February 2015—When you go looking for problems, you’re bound to find them. That truism is especially pertinent in the arena of interface validation, as the team at New York’s North Shore-LIJ Health System discovered recently.

The laboratory professionals there were charged with helping to implement the first phase of a joint venture with New York City’s Health and Hospitals Corp. (HHC), in which North Shore-LIJ would serve as the massive public health system’s primary reference lab. Their job was to interface through middleware and validate, in just eight months, 840 HHC tests coming from 21 of that system’s sites. Meanwhile, the North Shore-LIJ team has had to contend with validating the plethora of electronic health record systems at more than 300 physician clients’ offices, as well as a customized smartphone application. North Shore-LIJ Laboratories has long performed interface validations, but they learned just how arduous it can be when so many have to be performed at once.

The essential task of interface validation is incontrovertible, required by CLIA regulations and accrediting bodies such as the CAP. Laboratories must ensure that ordered tests are correctly submitted to the laboratory information system and results are accurately sent to the electronic interface at the other end, displayed properly on screen, and able to be faxed or printed without becoming garbled.
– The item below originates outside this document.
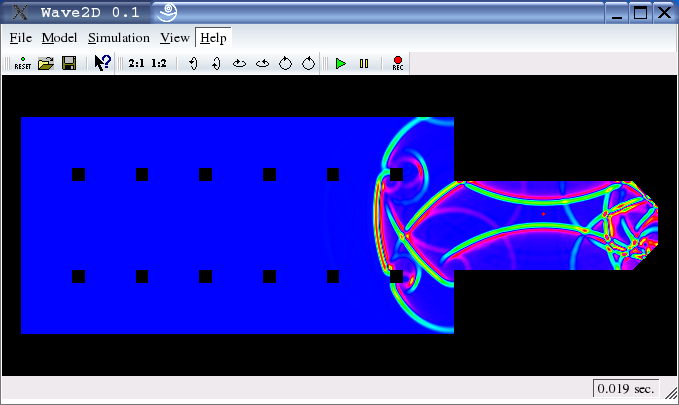Open the File menu

21,38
The opportunities for potentially patient-endangering fumbles from one end to the other are nearly too numerous to count. A recent Q-Probes study, “Validating Laboratory Results in Electronic Health Records,” found that of the 1,064 results the 45 participating institutions looked at, 99 percent were found to have been transmitted accurately from the LIS to the EHR. But 30 percent of the time the results transmitted were incomplete. And only 91 percent of the test results were formatted appropriately. (See “LIS to EHR: Is results transmission what it should be?” CAP TODAY, January 2015, page 42.)

So the team at North Shore-LIJ, along with its counterparts at HHC, set out to ensure accurate reporting of patient lab results. They worked at multiple levels—LIS, medical leadership, quality management, and laboratory staff—to establish the plan, execute the validations, and provide direction when changes in the validation process became necessary. “Failure wasn’t an option for either party,” says Hannah Poczter, MPH, DLM(ASCP), assistant vice president of laboratory services at North Shore-LIJ Health System Laboratories.

Poczter

Poczter

What did they find, despite much planning and discussion? Unflagged abnormal results, improper or illogical user display of results, report formatting problems, truncated test result text or comments, incorrect reference ranges or units of measure, and scrambling of complex reports that had a lot of text and tables.
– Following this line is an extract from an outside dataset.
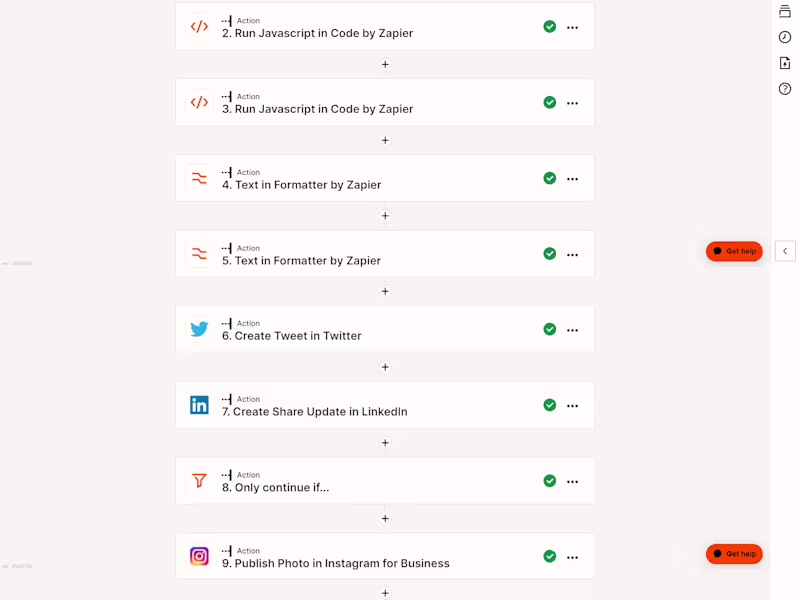800x600 pixels.
Task: Expand the collapsed right side panel arrow
Action: point(786,251)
The team also discovered, however, that the validation process itself had to be fixed if they were to have any hope of finishing the job on time and without spending a fortune. What began under the leadership of the LIS department, Poczter says, came to require a broader view to ensure success and handle a high-tech future that will see an ever-increasing number of interfaces that require validation.
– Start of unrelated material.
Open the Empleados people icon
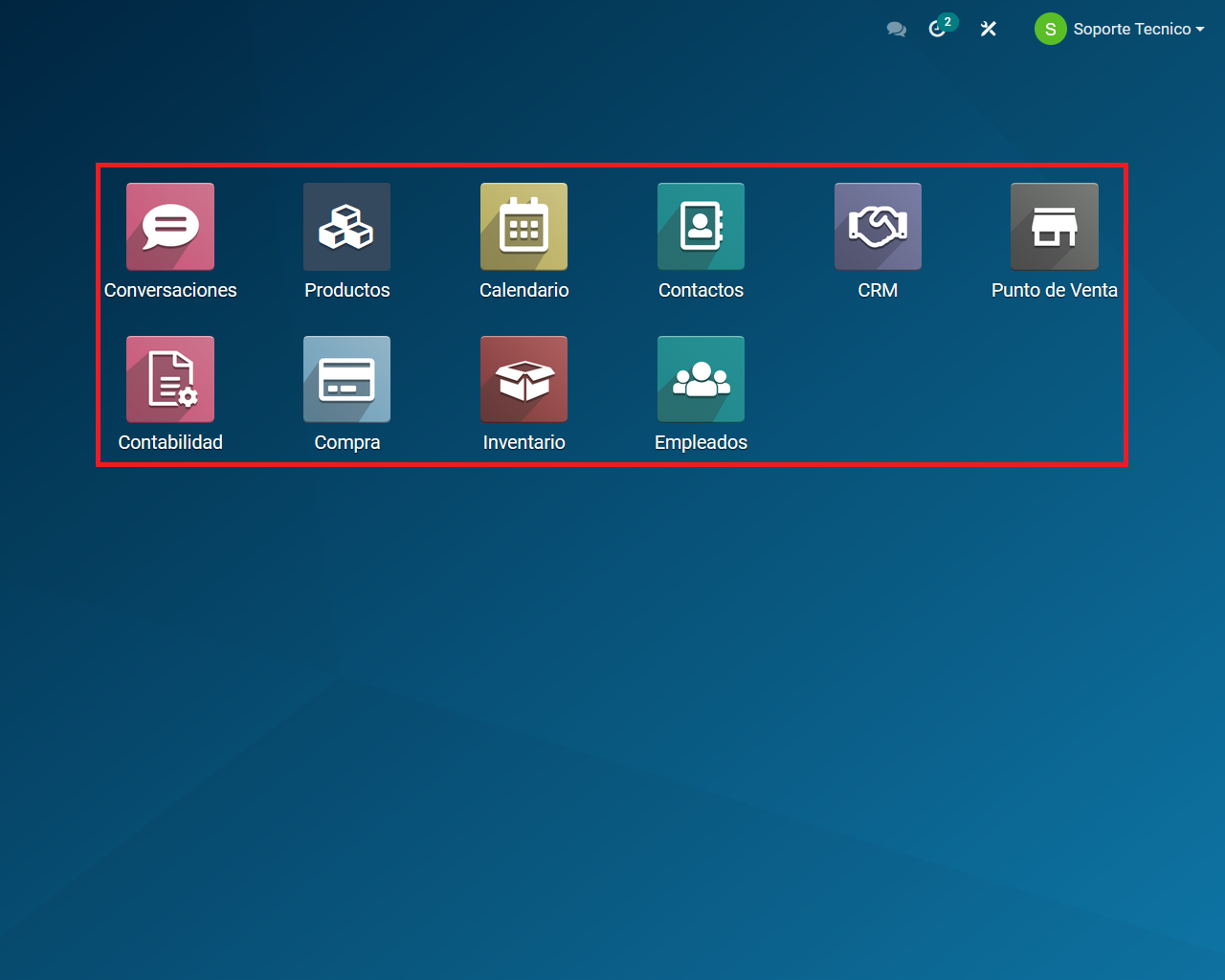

“I’m a little more at ease, knowing that I have a team of people here and that we have created a template for how to do the validations, and what to look for,” Poczter says. “We already know the obstacles and should be able to continue doing the validations in a timely manner, making sure the end user gets an accurate report.

“It’s a very good journey from where we started to where we are right now,” she tells CAP TODAY. “It’s a very good experience to have solidified the teamwork that we have here within our own laboratories and with our partners as well.”

But the experience was difficult at the start, said Carol J. Sien, MS, MT(ASCP), CQA(ASQ), manager of quality management at North Shore-LIJ Laboratories, based in Lake Success, NY.